==== SUPPLIED PASSAGE ====

Ms. Bonacci Goes to Washington

Ask me what I did last week. Go ahead, ask me.

Okay, if you insist. I went to the White House. I was, in fact, invited to the White House. No, I didn’t have tea with George and Laura. But I did receive a message from the President. And I think I got one from God, as well.

Background: several weeks ago, my office received a call from someone asking me to attend a “Catholic Leadership Conference” in Washington DC, which I turned it down. The next week, a friend told me he was going to the White House for the Catholic Leadership Conference. He asked if I’d been invited. “No. Maybe.” The White House? I turned down an invitation from the White House? 

So I picked up the phone. “Oh, yes, we’ve been waiting for your RSVP. And were you aware that a local couple have offered their private jet to anyone attending the conference from Denver?”

And so I went to Washington – in the loveliest private jet you’ve ever seen.

“Now tell me one more time -- why am I going to the White House?” No one seemed to know exactly, except that we’d be attending some kind of high-level briefing on Iraq. “It’s about time,” I thought. “We girls who talk to teenagers about chastity need to be kept in the loop about these things.” The President probably wouldn’t be there. Maybe Condi Rice would be there. Maybe not. Nobody really seemed to know.

Whatever. I just wanted to see the Lincoln Bedroom.

We stayed at the loveliest of hotels. The Hay-Adams. It’s in this month’s Architectural Digest. Page 202, I believe. Check it out. I didn’t want to go to sleep. I just wanted to sit up and stare at my beautiful room.

Walking through the metal detectors, any concerns I may have had about White House security vanished. The woman manning the line did her job very well. I was actually afraid of her. I did my very best “Soup Nazi” side step, and made it through without causing any commotion.

We were ushered into a very small auditorium-style room. It had a little stage, a small podium with the presidential seal, and about 100 or so seats. After a brief introduction, Condoleezza Rice’s chief of staff addressed us. He spoke for a half hour or so, on the administration’s national security policy. Then we took a break.
At the end of the break, a lady’s voice said, “Ladies and gentlemen, the President of the United States!”

And there he was.

Right there --three rows away from me. This might be an everyday occurrence for some inside-the-beltway types, but for me, it was amazing.

==== RAW DATA ====

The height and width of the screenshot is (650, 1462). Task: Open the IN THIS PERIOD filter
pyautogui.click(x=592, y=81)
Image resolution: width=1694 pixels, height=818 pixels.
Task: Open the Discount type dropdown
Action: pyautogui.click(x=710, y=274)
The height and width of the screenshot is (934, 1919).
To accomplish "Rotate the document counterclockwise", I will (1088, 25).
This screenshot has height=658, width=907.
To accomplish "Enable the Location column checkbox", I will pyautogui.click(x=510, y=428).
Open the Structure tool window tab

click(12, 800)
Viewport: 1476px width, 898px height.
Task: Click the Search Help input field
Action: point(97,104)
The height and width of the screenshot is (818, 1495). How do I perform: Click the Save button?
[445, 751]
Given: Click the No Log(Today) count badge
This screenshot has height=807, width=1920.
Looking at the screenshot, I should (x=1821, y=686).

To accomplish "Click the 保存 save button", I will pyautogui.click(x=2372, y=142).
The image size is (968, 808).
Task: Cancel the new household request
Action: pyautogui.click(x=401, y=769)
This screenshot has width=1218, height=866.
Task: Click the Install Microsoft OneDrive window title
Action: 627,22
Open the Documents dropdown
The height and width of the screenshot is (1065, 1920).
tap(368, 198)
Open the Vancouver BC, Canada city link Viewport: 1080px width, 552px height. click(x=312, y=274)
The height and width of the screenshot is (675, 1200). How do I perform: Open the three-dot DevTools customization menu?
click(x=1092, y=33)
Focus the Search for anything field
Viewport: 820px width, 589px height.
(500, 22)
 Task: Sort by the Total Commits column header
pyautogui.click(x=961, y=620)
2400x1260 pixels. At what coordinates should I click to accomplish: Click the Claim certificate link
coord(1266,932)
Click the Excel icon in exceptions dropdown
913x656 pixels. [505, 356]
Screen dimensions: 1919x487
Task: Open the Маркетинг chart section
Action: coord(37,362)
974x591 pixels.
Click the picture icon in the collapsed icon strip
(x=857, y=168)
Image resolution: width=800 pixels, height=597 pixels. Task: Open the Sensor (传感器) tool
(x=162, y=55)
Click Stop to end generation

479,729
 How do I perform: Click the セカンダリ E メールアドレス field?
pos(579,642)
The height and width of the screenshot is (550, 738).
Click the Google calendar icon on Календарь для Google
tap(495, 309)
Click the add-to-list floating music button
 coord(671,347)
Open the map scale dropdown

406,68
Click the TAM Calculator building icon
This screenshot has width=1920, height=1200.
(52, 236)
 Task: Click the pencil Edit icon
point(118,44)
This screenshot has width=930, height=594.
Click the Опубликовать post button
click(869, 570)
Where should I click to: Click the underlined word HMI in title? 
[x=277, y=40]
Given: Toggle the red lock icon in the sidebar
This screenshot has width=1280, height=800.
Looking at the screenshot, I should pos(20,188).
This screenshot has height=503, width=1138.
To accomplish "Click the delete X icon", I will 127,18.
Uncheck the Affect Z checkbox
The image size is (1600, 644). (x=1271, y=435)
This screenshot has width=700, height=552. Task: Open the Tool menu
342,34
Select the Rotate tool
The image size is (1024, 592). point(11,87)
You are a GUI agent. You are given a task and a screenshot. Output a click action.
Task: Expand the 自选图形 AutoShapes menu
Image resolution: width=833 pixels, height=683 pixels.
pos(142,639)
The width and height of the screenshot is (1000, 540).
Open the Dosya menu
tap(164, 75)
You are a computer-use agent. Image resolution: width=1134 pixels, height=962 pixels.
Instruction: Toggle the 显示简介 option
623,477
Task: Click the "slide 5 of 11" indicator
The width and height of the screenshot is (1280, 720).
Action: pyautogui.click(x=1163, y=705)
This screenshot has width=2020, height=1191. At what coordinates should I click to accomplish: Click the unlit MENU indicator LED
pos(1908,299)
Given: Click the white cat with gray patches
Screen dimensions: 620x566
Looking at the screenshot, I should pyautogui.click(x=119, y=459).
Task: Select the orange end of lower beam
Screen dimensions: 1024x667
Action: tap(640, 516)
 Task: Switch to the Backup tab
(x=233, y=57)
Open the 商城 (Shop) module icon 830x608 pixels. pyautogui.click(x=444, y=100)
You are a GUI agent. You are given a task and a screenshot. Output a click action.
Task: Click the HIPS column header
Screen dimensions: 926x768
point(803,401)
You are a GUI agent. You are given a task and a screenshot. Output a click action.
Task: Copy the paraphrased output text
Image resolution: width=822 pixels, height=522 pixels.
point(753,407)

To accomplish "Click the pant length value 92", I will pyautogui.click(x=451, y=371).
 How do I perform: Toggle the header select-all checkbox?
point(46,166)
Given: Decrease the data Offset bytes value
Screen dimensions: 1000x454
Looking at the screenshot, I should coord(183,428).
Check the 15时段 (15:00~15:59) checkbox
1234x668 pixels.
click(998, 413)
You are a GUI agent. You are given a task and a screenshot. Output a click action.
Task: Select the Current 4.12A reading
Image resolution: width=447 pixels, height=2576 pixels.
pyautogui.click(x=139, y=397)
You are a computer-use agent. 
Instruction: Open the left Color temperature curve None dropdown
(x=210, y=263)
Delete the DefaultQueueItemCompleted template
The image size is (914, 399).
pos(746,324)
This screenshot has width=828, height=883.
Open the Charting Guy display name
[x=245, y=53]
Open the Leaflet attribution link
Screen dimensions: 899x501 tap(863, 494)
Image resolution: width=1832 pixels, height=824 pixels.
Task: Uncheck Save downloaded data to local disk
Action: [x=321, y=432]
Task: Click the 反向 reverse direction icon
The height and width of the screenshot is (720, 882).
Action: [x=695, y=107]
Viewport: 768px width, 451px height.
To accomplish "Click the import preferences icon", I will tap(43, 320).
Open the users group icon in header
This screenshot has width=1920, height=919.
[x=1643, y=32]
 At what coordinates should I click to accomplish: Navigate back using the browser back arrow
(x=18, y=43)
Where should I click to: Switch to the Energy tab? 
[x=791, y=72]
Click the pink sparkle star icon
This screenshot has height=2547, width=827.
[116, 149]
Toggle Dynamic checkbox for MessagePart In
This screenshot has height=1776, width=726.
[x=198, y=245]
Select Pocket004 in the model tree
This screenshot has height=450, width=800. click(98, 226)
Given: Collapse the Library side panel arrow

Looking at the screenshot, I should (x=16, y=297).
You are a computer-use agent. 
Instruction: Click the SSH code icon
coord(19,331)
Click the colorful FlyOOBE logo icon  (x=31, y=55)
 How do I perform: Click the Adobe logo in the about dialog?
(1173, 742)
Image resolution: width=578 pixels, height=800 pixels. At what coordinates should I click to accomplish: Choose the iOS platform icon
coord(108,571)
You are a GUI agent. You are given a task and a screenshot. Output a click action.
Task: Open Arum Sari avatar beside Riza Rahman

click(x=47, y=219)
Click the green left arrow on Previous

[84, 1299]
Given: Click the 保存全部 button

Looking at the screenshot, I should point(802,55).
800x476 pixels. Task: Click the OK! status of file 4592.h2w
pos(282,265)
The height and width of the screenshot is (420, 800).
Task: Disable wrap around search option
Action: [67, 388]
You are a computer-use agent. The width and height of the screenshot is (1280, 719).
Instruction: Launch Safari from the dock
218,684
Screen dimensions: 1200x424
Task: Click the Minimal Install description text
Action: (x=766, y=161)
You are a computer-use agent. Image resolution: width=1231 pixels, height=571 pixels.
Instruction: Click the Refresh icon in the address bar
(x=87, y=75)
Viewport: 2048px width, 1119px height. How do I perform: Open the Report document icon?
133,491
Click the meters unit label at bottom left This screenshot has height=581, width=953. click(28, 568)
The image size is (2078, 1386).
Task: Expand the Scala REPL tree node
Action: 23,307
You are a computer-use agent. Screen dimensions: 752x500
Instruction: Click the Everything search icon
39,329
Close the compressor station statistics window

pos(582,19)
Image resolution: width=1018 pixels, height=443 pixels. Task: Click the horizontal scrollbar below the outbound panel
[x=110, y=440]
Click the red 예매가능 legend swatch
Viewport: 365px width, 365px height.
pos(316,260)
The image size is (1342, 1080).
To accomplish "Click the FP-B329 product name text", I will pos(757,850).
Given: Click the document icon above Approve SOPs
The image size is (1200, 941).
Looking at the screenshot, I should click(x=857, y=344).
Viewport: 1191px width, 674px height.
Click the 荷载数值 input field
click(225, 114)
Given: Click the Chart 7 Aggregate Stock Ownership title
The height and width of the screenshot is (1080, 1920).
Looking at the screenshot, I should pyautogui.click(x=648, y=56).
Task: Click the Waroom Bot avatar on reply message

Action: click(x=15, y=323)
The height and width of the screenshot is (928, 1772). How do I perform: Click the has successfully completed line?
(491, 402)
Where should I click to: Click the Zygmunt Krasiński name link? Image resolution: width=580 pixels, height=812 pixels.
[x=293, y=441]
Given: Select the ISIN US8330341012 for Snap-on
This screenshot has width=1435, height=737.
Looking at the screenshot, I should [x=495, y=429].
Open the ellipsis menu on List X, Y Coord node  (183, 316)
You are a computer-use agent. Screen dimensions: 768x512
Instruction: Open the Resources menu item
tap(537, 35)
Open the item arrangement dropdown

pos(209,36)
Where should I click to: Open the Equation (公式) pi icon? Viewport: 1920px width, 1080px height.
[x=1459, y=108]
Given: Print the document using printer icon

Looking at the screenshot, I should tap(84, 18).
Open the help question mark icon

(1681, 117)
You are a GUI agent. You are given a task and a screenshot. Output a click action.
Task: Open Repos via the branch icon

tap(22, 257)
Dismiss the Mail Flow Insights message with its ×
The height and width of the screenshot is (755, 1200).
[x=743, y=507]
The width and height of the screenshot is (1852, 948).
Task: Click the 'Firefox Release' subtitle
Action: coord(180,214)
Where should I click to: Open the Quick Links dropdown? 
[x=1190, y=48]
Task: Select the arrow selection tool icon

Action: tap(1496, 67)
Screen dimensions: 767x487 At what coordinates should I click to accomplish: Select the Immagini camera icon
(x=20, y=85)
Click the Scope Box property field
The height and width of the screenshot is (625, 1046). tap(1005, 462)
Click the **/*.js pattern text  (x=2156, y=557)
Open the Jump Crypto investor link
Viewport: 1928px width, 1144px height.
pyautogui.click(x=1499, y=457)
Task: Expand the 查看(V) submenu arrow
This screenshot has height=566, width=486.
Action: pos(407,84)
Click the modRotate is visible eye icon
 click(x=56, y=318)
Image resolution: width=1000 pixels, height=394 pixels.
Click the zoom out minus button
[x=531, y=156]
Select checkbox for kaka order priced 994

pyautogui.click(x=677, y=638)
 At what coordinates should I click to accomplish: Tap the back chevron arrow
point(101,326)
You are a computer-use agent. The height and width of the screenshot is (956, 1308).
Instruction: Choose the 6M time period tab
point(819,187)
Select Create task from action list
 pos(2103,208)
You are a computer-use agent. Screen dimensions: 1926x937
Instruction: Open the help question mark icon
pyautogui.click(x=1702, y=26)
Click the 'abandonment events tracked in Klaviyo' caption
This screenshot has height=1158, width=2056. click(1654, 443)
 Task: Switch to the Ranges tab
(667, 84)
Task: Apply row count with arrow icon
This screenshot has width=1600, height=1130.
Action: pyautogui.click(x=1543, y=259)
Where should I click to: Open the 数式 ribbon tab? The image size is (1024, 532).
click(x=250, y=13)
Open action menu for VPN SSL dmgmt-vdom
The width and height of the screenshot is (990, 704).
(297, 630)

====

Write out the part of the White House essay starting with "We stayed at" and going on through "took a break.". This listing comes from a separate source and is unrelated to the White House essay.

We stayed at the loveliest of hotels. The Hay-Adams. It’s in this month’s Architectural Digest. Page 202, I believe. Check it out. I didn’t want to go to sleep. I just wanted to sit up and stare at my beautiful room.

Walking through the metal detectors, any concerns I may have had about White House security vanished. The woman manning the line did her job very well. I was actually afraid of her. I did my very best “Soup Nazi” side step, and made it through without causing any commotion.

We were ushered into a very small auditorium-style room. It had a little stage, a small podium with the presidential seal, and about 100 or so seats. After a brief introduction, Condoleezza Rice’s chief of staff addressed us. He spoke for a half hour or so, on the administration’s national security policy. Then we took a break.